▶ **What needs to be done**: The response should consist of the records that follow, repeated exactly.

▶ **Data excerpts**:

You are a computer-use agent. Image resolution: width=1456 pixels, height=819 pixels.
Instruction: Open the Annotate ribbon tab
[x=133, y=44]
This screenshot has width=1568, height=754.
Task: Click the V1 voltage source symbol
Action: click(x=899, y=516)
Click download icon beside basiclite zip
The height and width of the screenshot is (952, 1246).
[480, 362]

▶ **Response for this exercise**:
You are a computer-use agent. Image resolution: width=1456 pixels, height=819 pixels.
Instruction: Open the Annotate ribbon tab
[x=133, y=44]
This screenshot has width=1568, height=754.
Task: Click the V1 voltage source symbol
Action: click(x=899, y=516)
Click download icon beside basiclite zip
The height and width of the screenshot is (952, 1246).
[480, 362]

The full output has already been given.